Das Virus führt aber auch zu erstaunlichen Entwicklungen – in Wort und Tat. Dass Trump sich mit „martialischer Rhetorik und Eigenlob inszeniert“, war zu erwarten gewesen. Und die Kanzlerin? Johannes Schneider sieht einen Schulterschluss von Exekutive und Wissenschaft und nennt das in der „Zeit“ trotz allem Risiko einen „absoluten Glücksfall“. Merkel „spricht zu uns, wie sie bislang in allen Krisen zu uns gesprochen hat: appellierend und erklärend, nüchtern und unaufgeregt“, kommentiert „NDR“-Kolumnistin Stephanie Pieper. Rüdiger Schaper kommt im „Tagesspiegel“ zu einem anderen Schluss: Für ihn „bekam die Erscheinung der Kanzlerin vor der Kamera etwas Pastorales“. Sie habe sich „verständnisvoll“ und „fest an das Gute im Menschen glaubend“ präsentiert.

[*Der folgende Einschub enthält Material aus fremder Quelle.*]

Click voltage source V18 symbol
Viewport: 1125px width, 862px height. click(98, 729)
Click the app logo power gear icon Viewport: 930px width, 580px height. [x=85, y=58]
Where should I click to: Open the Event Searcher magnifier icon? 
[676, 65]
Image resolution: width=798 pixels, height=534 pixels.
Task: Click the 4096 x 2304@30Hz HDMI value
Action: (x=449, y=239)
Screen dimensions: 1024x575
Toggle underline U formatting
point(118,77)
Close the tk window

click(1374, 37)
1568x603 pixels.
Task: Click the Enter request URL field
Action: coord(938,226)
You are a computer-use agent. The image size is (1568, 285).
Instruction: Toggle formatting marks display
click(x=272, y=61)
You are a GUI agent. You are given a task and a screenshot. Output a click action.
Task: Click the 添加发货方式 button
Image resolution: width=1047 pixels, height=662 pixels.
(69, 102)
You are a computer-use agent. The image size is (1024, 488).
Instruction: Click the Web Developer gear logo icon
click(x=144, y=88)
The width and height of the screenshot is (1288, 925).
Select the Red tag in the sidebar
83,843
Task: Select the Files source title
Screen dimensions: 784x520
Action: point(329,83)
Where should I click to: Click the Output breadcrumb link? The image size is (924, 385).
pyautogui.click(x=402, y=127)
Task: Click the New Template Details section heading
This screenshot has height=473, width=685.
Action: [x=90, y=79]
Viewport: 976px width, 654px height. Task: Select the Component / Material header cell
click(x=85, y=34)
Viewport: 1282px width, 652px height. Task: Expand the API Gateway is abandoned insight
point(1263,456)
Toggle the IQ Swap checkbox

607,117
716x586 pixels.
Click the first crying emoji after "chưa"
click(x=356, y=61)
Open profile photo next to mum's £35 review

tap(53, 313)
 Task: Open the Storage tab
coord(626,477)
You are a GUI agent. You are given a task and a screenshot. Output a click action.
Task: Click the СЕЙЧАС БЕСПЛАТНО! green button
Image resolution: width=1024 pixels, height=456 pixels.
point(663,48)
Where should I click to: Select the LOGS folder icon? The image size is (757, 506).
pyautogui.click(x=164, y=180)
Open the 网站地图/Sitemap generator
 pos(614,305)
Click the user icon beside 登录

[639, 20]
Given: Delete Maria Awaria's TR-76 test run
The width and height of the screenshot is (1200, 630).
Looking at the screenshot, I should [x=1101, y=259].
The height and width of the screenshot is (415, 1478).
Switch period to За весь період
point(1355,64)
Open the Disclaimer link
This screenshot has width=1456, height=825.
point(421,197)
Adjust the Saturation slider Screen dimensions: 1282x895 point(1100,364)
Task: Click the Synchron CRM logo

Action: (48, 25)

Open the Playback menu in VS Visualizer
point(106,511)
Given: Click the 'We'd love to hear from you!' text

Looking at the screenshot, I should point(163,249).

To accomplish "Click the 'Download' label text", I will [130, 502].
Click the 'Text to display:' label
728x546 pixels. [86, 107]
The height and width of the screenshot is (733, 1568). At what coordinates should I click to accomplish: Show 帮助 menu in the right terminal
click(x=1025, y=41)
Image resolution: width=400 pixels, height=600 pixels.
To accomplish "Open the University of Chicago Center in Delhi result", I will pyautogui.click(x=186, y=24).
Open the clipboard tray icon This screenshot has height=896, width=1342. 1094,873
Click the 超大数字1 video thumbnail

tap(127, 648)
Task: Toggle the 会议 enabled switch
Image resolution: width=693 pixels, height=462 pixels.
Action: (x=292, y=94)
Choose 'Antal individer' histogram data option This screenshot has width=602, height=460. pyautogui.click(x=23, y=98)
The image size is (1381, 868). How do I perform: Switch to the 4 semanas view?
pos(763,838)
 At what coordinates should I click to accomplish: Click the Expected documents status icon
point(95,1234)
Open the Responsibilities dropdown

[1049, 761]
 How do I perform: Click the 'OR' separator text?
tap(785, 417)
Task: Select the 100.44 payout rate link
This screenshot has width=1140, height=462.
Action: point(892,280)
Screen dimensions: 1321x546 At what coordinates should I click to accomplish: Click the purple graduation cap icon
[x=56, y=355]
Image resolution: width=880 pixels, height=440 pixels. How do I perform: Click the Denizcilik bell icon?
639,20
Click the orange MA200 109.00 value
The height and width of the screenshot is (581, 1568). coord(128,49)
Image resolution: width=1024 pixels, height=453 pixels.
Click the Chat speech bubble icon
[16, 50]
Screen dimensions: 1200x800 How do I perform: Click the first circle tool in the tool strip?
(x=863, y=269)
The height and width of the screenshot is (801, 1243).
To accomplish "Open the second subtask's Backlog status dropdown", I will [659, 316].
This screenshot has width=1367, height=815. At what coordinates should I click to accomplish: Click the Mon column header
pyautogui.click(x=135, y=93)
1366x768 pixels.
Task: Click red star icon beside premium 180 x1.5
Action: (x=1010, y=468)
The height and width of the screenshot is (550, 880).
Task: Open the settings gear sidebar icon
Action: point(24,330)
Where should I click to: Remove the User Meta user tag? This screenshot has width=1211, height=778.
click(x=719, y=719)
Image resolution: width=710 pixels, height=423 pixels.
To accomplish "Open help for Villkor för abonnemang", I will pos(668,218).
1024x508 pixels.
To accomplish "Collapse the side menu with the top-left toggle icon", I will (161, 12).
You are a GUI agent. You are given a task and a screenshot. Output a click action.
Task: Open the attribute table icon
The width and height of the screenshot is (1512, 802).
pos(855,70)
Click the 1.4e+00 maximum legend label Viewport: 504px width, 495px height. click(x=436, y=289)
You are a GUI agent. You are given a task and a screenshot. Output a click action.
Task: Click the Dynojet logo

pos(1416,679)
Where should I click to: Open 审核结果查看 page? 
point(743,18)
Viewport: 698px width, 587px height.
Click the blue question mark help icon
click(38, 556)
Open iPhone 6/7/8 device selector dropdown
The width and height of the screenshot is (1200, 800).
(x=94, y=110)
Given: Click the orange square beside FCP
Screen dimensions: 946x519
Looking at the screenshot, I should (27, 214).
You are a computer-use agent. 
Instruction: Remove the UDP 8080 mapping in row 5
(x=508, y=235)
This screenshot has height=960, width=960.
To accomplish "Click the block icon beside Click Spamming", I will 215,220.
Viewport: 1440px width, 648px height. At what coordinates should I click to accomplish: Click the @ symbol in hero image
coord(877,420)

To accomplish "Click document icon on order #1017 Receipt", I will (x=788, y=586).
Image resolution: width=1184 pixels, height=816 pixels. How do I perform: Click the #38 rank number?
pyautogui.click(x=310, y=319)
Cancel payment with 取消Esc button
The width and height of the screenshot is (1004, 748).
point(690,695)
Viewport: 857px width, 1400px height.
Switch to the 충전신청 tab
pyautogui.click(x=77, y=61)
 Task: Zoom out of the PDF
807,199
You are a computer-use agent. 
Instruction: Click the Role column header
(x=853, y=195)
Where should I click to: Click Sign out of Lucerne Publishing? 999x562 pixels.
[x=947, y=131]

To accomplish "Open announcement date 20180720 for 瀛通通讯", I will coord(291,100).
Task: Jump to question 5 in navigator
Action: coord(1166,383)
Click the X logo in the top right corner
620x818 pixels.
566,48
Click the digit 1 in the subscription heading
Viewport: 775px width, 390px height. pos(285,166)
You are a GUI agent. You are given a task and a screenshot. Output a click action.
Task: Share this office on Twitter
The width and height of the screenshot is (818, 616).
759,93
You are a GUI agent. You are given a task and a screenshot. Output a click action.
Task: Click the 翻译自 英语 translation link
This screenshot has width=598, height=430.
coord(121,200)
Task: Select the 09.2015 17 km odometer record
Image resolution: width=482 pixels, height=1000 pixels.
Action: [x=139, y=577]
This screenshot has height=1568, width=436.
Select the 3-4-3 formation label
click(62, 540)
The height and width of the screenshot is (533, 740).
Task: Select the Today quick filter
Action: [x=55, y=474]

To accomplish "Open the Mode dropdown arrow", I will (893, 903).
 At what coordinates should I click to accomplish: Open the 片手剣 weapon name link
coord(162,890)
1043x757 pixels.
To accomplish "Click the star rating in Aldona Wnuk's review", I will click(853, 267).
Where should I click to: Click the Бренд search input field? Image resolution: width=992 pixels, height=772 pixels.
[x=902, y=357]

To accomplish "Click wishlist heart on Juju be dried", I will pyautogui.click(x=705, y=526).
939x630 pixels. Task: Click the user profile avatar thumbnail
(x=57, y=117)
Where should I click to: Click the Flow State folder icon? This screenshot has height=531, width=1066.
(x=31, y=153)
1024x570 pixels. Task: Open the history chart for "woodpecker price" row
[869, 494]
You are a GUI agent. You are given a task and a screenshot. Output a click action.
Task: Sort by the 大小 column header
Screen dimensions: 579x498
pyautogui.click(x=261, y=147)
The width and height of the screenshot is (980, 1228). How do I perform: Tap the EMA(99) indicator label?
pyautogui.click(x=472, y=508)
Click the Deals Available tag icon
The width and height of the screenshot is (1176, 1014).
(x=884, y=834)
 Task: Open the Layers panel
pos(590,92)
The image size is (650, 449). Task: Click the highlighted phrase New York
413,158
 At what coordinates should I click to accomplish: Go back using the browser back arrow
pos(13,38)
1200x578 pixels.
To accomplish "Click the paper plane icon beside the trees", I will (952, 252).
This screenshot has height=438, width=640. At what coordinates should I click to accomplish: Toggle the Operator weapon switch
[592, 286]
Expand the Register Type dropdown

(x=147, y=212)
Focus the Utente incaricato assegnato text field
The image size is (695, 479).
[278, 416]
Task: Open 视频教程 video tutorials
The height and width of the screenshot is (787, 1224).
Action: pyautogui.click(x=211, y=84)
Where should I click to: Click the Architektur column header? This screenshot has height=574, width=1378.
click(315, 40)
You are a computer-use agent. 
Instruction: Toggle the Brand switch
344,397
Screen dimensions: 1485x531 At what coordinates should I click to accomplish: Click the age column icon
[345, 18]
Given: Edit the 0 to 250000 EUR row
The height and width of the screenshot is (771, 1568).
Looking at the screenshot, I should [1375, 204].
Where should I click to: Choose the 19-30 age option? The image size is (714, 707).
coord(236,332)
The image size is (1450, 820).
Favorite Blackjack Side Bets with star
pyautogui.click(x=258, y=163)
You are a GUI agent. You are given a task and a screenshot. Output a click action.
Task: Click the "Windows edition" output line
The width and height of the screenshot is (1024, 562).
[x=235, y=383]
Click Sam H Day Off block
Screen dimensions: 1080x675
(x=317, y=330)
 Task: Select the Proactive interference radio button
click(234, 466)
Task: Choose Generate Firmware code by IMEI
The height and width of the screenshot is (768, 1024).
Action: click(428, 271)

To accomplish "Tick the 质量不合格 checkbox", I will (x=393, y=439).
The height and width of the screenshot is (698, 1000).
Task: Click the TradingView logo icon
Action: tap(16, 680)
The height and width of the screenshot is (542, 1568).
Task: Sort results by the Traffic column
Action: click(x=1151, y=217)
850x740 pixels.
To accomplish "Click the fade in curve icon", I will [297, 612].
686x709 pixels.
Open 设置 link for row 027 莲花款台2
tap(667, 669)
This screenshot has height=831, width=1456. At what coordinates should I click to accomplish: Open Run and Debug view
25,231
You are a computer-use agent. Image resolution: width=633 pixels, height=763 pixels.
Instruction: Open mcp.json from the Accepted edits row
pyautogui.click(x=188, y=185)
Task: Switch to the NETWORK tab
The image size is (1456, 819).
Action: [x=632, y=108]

Im Gegensatz dazu habe Frankreichs Macron als „Charismatiker in einem Land, dessen Rhetorik ohnehin traditionell die Emphase pflegt“, zwar den Krieg ausgerufen („Nous sommes en guerre“), aber sich dabei letztlich „sympathische Wackler“ geleistet. Typen wie Orbán hingegen stellen hemmungslos „die Demokratie unter Quarantäne“, während es die rechtslastige, noch immer nach Kräften zündelnde sogenannte AfD hierzulande auf einmal so gar nicht mehr mit ihrem schon immer hohlen „Merkel muss weg“ hat und nicht nur kommunikativ ins Trudeln gerät. Vielerorts „entzaubert die Corona-Krise die Populisten“, wie Joachim Käppner in der „Süddeutschen Zeitung“ konstatiert. Kommunikation ist auch zurzeit zumindest fast so interessant wie die Entwicklungen rund um die Pandemie. Wollen wir hoffen, dass wir von der in ein paar Monaten vor allem in der Vergangenheitsform sprechen können.